5. A Hunch or Swing in the Dark?
Ok, not sure why I decided to try this, but I loaded in the exact same raster dataset except for this time I used 200x200 tile size. Shouldn't make a difference, right? WRONG!!! This still vexes me, if anyone can explain I would be grateful.

Results:
Population: 193,446
Count: 9,787

6. The Correct Method
After reading the documentation, I have a plan of attack.
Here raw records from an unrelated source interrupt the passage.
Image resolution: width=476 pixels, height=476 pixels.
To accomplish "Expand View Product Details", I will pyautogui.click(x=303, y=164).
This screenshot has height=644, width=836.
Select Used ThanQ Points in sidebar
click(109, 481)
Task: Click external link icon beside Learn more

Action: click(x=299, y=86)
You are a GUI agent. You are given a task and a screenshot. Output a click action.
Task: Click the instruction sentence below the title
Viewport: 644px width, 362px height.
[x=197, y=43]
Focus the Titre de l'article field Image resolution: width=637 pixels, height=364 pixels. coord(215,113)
I'll follow their example and see what I get.
CREATE TABLE sum_pop2 AS
WITH 
   feat AS (SELECT gid, geom FROM perez_grid AS b ),
   b_stats AS
(SELECT  gid, (stats).*
FROM (
SELECT gid, ST_SummaryStats(ST_Clip(rast,1,geom)) AS stats
FROM ls_den
INNER JOIN feat
ON ST_Intersects(feat.geom,rast) ) AS foo )
SELECT gid, SUM(count) AS cell_count
  ,SUM(sum) AS population
FROM b_stats
 WHERE count > 0
GROUP BY gid
ORDER BY gid;

Results:
Population: 207,578
Cell Count: 14,400
Population Percent Difference: 0%

SUCCESS, however, I'm not sure why examples must be so verbose!  It is a beautiful query don't get me wrong...

7. Discussion
So whats difference between this amd my first attempt?
The WITH clause simply allows you to join queries, you could right this as a query with a subquery and get the same results. Using ST_Clip(), the raster is never converted to vector, the vector is used to clip the raster than a simple SummaryStats() is performed. That's the bulk of it. The GROUP BY clause aggregates all the rids (aka tiles).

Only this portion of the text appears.